I was looking through a few of my old (selling real estate in Illinois) blog posts – and this one made me smile. I wrote this on February 12, 2014.
Super happy to now be living in Florida – getting ready to take Pearl for a walk in 79 degree weather.
Winter can go ahead and go away anytime now.
I know some Realtors put up with far longer and far worse winters than we have to deal with here in the Midwest, but the last month or so has really been brutal.
I hate winter to begin with. I’d much rather sweat than shiver. But, when the weather starts to impact my day-to-day business – and I mean, REALLY impact my job – I just get angry.
Here are just a few complaints I’d like to file against Old Man Winter:
- You threw a significant wrench in what was a relatively smooth-going transaction when you decided to freeze that one little pipe. I don’t know what made you think my buyers would appreciate a giant water feature in their finished basement, but you were wrong. You’ve stalled closing by more a month, cost everyone more money, and you’ve given me about eight new grey hairs as a direct result of trying to figure out how to handle insurance companies, acquire further inspections, and negotiate additional repairs. Thanks for that.
- You broke my rubber mallet and made me look like a crazy person in the front yard of one of my (thankfully, vacant) listings. Signs will NOT go in the ground right now. I tried standing on my sign. I tried jumping on my sign. Laura and I tried standing on the sign together. I tried the big thing my dad made for me specifically for putting signs in frozen ground – and NOTHING! So with no other option. Laura held my sign in place and I wailed away with my rubber mallet. I hit the sign as hard as I could as many times as I could muster – screaming obscenities the whole time. After a little while, there were little black ‘things’ flying past my face. “What the $#@% is flying around my head?!?!?” I screamed. “I think they’re pieces of your hammer….” Laura tentatively suggested. And, sure enough – one whole side of my mallet had disintegrated. So, I turned it over – yelling and hammering with the other side of the thing until my sign was settled in the ground about an inch deep. I then piled up some snow around the sign legs and walked away.

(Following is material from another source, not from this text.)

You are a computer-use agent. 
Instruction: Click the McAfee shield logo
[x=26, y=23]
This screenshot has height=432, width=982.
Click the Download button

- You made me get stuck in my own driveway. (Which I guess didn’t really impact my work… I wasn’t late to an appointment as a result.) But I had to PUSH my car while Laura spun the tires – embarrassing me in front of my mail-lady.
- You make me wear outfits that I don’t like. Snow boots do not go well with dress pants. I have completely given up on trying to look nice for now. And, my boots weigh three pounds each – so I’m three times as tired at the end of the day after clumping around in big heavy shoes.
- You’re forcing several of my sellers to diligently study the weather forecast, because I told them we need to hold off on making any changes to their listing until we achieve a 10-day forecast with no snow. Because as soon as anybody so much as thinks about setting up a few showings, we’re hit with another few inches of snow and three days of single-digit temperatures and all the schools are cancelled – and when school’s cancelled the rest of the world may as well stop turning. (Except for Target… no matter how bad the roads are or how low the temperature plunges – it seems it’s always safe for parents to take their kids to Target.)
- You have forced other sellers to seek warmer weather in Florida so when they received an offer on their house, I had to mail them all of the paperwork. And, then you sent a winter storm to Atlanta (where my package of paperwork was apparently stranded alongside the road for days).
Thanks, winter. You’re done here. Let me get back to work now.